In general, closer the calibration curve to the diagonal, the better. When a model is well calibrated, the mean prediction probability will be equal to mean truth. Meaning the model is predicting the target in the same ratios as the actual truth values.
The KNN model calibration plot shows that the curve is above the diagonal, i.e. the model is frequently under estimating the predicted probabilities.
However, both lasso regression and gradient boosted tree models seem to be well calibrated out of the box. That’s a sign of good stable algorithm and training procedure.
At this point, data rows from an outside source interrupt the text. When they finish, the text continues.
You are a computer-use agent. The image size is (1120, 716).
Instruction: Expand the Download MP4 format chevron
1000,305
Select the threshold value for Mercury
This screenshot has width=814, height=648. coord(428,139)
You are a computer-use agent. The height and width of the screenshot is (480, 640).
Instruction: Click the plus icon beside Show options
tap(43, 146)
Note that all the predicted probabilities here are calculated on the cross validation set.

Summary

In this part I built tree based models in order to understand how the problem space can be modelled with these approaches. We do see a small improvement in f1-score as compared to all our previous approaches. Note that, due to limited compute resources on my mac, I have kept the size of tuning grid to be small. In the next part of this series, I will move focus towards neural networks based models and see how “deep” we can go. Other NLP strategies like Named-entity recognition and others are also on my bucket list for this series.